One of the best quads in the league
 - Fortunately, our quarterback is built like an oak tree. You really might need to remove Ben's legs to get him off the field, and even then, one suspects you'd find his torso back in the huddle after missing a single play. Then he would complete a pass and inch up the field, shaking his throwing hand and grimacing, momentarily distracting observers from the larger issue of him having no legs.

- The Steelers hit a fair amount of check-down passes. "It just proves that our guys can get it done even when you give them the ball short; you don't have to go deep every time." No you don't, but nor should you feel compelled to draw up multiple screen passes for Hines Ward every game. He's not exactly showing a lot of burst out of the gate these days. We still love him as a red zone option or a safety valve between the numbers, but are the Steelers obligated to get him the ball behind the line of scrimmage? Apparently, yes. A source provided GTOG with Ward's contract, which provides in pertinent part:

Section 7.1.4. Two (2) Mandatory Screen Passes: Club agrees that at least twice per game, with the first attempt coming no later than 25 minutes into the first half, Club's designated Quarterback must throw a wide receiver screen pass to Player. A "wide receiver screen pass" is defined as a pass to Player that is completed either at or behind the line of scrimmage and has less than a 5% chance of resulting in a first down. Such passes must be made regardless of the game situation, defensive coverage, or anticipated effectiveness. Club agrees that if the attempts are incomplete, Club will re-attempt said screen passes until two (2) are completed, regardless of whether Player or Quarterback is at fault for the pass being incomplete. If the pass is completed and results in a net gain of less than 2 yards, Club agrees that it will publicly deem such pass a "successful attempt to counter the defense's pass rush" whether or not the completion has any mitigating effect on opponent's pass rush. This provision must remain confidential at all times.

There you go.

Always sees the humor in 2nd-and-11
- If Willie Colon could stop incurring season-ending tricep popping and Achilles bursting injuries, we believe Rashard Mendenhall would be a much more effective running back, and perhaps the Steelers' offensive line** wouldn't be dominated by teams such as the Seahawks on the goal line. Willie Colon couldn't be on steroids, could he? Did I say that out loud?

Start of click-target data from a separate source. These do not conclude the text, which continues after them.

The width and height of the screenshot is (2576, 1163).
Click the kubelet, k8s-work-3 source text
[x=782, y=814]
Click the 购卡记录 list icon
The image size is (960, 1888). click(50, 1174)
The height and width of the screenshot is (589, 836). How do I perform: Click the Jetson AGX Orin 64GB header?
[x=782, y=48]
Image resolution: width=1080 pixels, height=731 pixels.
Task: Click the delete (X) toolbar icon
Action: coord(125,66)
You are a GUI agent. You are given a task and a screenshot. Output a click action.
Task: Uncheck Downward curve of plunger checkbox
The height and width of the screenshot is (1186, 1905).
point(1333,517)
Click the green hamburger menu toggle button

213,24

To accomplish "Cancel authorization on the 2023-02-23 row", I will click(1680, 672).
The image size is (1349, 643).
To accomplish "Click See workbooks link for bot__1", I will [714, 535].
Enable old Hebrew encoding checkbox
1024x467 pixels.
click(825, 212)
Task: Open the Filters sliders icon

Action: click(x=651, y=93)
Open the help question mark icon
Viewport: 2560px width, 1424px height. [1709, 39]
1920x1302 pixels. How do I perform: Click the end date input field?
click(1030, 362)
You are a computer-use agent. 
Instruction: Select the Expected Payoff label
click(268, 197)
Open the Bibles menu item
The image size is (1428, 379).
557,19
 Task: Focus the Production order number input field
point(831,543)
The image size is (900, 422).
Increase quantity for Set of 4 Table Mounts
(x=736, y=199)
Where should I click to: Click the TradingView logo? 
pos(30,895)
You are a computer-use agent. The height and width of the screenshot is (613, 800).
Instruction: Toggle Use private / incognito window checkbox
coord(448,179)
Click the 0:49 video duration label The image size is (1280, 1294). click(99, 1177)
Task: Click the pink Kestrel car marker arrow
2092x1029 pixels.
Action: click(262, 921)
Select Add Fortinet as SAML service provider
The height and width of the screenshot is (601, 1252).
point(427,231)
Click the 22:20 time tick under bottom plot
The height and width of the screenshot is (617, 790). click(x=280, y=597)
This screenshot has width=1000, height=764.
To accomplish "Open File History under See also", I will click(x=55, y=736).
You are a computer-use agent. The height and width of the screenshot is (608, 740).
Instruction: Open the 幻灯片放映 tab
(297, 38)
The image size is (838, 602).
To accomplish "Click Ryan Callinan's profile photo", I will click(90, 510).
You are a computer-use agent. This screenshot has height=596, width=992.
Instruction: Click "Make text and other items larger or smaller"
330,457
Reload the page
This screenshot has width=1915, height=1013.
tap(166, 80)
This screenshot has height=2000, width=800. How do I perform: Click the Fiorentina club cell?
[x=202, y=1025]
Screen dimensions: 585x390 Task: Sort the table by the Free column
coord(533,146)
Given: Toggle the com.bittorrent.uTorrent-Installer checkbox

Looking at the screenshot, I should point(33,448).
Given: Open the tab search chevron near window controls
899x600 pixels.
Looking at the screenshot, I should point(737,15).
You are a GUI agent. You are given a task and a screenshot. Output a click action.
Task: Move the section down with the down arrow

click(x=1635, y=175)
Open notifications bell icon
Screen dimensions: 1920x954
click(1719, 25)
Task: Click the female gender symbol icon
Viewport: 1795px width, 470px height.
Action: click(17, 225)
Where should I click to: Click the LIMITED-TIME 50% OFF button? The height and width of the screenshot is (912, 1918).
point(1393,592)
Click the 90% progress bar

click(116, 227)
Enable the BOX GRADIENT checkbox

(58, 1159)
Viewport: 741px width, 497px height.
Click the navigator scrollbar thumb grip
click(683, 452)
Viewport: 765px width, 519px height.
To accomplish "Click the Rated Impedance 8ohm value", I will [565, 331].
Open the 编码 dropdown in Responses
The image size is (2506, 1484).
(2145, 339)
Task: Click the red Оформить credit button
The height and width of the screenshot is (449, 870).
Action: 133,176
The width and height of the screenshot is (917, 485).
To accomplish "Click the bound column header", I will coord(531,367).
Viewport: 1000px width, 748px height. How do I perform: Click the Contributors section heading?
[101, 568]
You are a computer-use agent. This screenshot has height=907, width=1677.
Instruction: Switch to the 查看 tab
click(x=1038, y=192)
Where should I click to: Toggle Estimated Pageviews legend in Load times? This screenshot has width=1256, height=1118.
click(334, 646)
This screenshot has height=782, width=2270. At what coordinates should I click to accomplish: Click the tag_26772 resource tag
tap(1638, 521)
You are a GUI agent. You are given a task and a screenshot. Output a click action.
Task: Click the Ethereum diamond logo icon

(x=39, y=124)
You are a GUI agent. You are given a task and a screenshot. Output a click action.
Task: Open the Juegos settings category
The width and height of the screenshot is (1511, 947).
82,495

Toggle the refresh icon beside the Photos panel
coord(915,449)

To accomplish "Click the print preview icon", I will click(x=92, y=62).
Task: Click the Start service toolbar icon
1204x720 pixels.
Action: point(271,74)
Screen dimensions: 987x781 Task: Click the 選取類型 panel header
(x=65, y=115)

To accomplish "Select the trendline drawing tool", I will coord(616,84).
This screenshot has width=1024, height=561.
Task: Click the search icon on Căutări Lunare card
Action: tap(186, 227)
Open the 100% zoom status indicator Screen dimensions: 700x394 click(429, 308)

- William Gay, credit where it's due. Granted, you weren't facing the Packers offense out there, but no Seahawk shall henceforth take for granted a relaxing stay on Gay Island. Also, early indications are the best deal the Steelers made this off-season was the one they made with Ike Taylor.

- Daniel Sepulveda. What a weapon.

Did someone say "weapon?"
- The Kerry Collins Colts don't scare anybody, but it's loud in that stadium, and Trai Essex had about 27 false starts last time the Steelers played in Indy. So beware. That's going to be Dwight Freeney coming off the edge and accidentally on purpose taking out Ben's knees on Sunday night. Still, the prediction is Steelers 28, Colts 17. And we're not betting this one either.